Black hole taking over decade to devour star
by Marcia Dunn
Scientists have detected a black hole that's
taken a record-breaking decade to devour a star — and it's still chewing
away.
The food fest is happening in a small galaxy 1.8 billion light-years from Earth.
University
of New Hampshire research scientist Dacheng (dah-CHENG) Lin said that
black hole feeding frenzies have been observed since the 1990s, but
they've lasted just a year. At 11 years and counting, this is the
longest known one yet.
Lin
and his team used data from orbiting X-ray telescopes to study the
monstrous munching. X-ray flares erupt when a star gets swallowed by a
black hole and cooked millions of degrees. Black holes clearly like
their stars well done.
"We have witnessed a star's spectacular and prolonged demise," Lin said in a statement.

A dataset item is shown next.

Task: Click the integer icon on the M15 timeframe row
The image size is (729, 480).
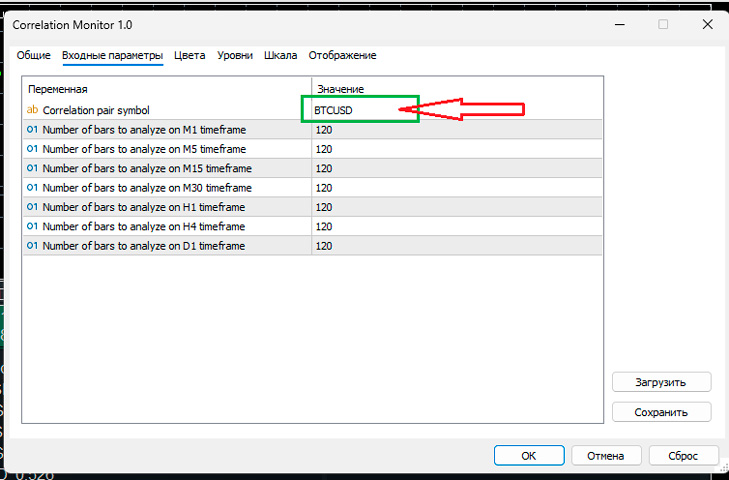Action: point(32,168)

The X-rays coming from this black hole surpass expectations in another way.
"For
most of the time we've been looking at this object, it has been growing
rapidly," said the Harvard-Smithsonian Center for Astrophysics' James
Guillochon, a co-author. "This tells us something unusual — like a star
twice as heavy as our Sun — is being fed into the black hole."
The
binge eating by this particular black hole began around July 2005.
Based on computer models, the feasting should taper off over the next
decade.
The discovery was reported Monday in the journal Nature Astronomy.